Juvenile hormone (JH) acid methyltransferase (JHAMT) is an enzyme that converts JH acids or inactive precursors of JHs to active JHs at the final step of JH biosynthesis pathway in insects. By fluorescent mRNA differential display, we have cloned a cDNA encoding JHAMT from the corpora allata (CA) of the silkworm, Bombyx mori (BmJHAMT). The BmJHAMT cDNA encodes an ORF of 278 aa with a calculated molecular mass of 32,544 Da. The predicted amino acid sequence contains a conserved S-adenosyl-l-methionine (SAM) binding motif found in the family of SAM-dependent methyltransferases. Purified N-terminal 6xHis-tagged recombinant BmJHAMT protein expressed in Escherichia coli catalyzed conversion of farnesoic acid and JH acids I, II, and III to their cognate methyl esters in the presence of SAM, confirming that this cDNA encodes a functional JHAMT. Putative orthologs, DmJHAMT and AgJHAMT, were identified from the genome sequence of the fruit fly Drosophila melanogaster, and a malaria vector, Anopheles gambiae, respectively. Northern blot and quantitative RT-PCR analyses revealed that the BmJHAMT gene was expressed specifically in the CA throughout the third and fourth instar. At the beginning of the last (fifth) instar, the expression level of BmJHAMT declined rapidly and became undetectable by day 4 and remained so until pupation.

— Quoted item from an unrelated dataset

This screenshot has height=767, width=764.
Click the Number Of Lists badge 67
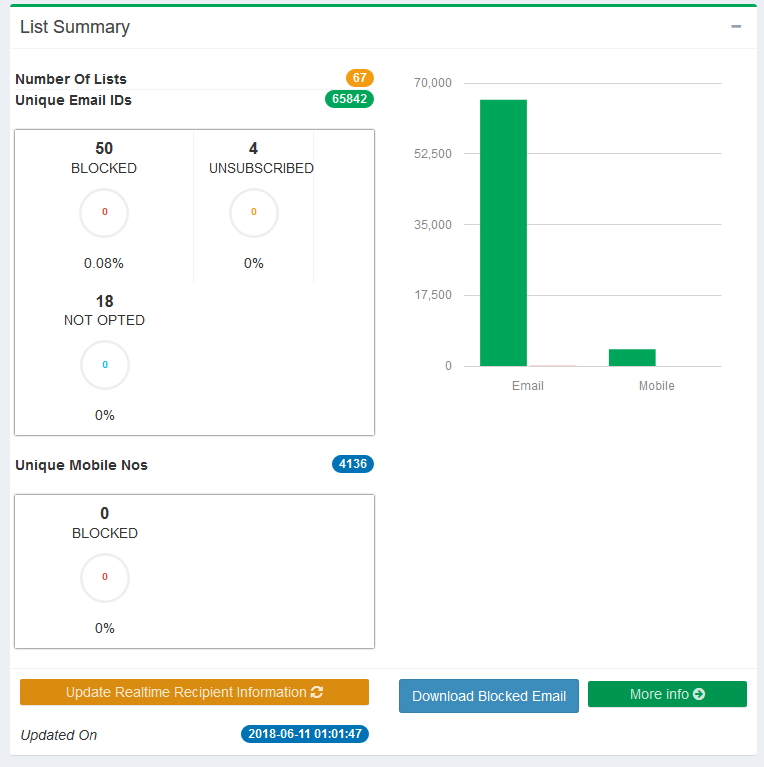point(360,78)
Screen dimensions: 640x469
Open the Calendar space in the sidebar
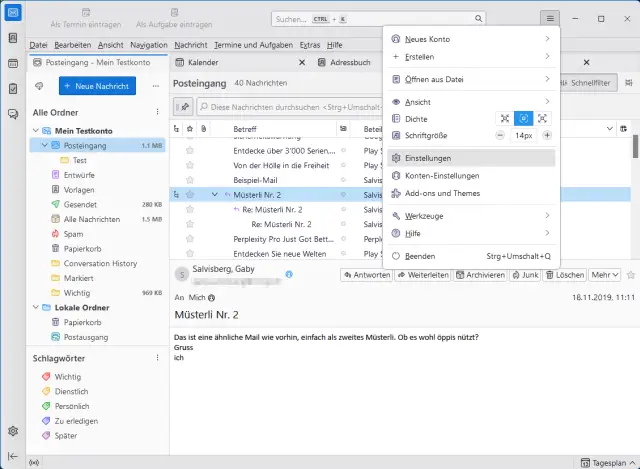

Correlation of the BmJHAMT gene expression and the JH biosynthetic activity in the CA suggests that the transcriptional suppression of the BmJHAMT gene is crucial for the termination of JH biosynthesis in the CA, which is a prerequisite for the initiation of metamorphosis.

Fig. 1.

Nucleotide and deduced amino acid sequence of BmJHAMT cDNA. Binding sites for PCR primers are overlined. The nucleotide sequence corresponding to the cDNA fragment obtained by FDD is lowercase. The SAM binding motif (motif I) is underlined. The full nucleotide sequence has been deposited in the GenBank database (accession no. AB113578).

Fig. 2.

FDD analysis of B. mori CA mRNAs. SI, spiracle index (18); HCS, head capsule slippage. Only a top part of a sequencing gel is shown. Arrow indicates a band corresponding to BmJHAMT cDNA.

Fig. 3.

Northern blot analysis of BmJHAMT transcript. Total RNAs (≈1 μg) extracted from various tissues of fourth-instar larvae were separated in a denaturing agarose gel, blotted onto a nylon membrane, and hybridized with cRNA probes for BmJHAMT and rp49 simultaneously. Br, brain; PG, prothoracic glands; FB, fat body; MG, midgut; Ep, epidermis; Mu, muscle; MT, Malpighian tubule; SiG, silk gland; SaG, salivary gland; Ts, testis; Ov, ovary.

Fig. 4.

Q-RT-PCR analysis of BmJHAMT transcript. BmJHAMT/rp49 indicates the levels of BmJHAMT mRNA normalized to the levels of internal rp49 mRNA. Note that the y axis is a log scale. (A) BmJHAMT mRNA in various tissues. Abbreviations are the same as in Fig. 3. The normalized BmJHAMT mRNA levels in the CC-CA of day 2 fourth-instar larvae were set as 100%. The template RNAs of CC-CA, PG, Br, SaG, Ov, and Ts were obtained from 20–40 animals. Others were from one to three animals. (B) Developmental changes of BmJHAMT mRNA in the CC-CA. Total RNAs extracted from the CC-CA of 20–40 animals were pooled in each stage and used for template. The value of the 48-h fourth-instar larvae was set as 100%.

Fig. 5.

RP-HPLC of JHA metabolites generated with recombinant BmJHAMT. Standard JH I (A), JH II (B), JH III (C), and MF (D) are shown in the top lanes. Isooctane-extracted reactions of JHA I (A), JHA II (B), JHA III (C), and FA (D) with recombinant BmJHAMT (+E) are shown in the middle lanes and without recombinant BmJHAMT (–E, negative control) are shown in the bottom lanes. Arrows indicate standard JHs (top lanes) and enzymatically produced JHs (middle lanes). Asterisks indicate unidentified peaks originated from CH₃CN used for sample preparation.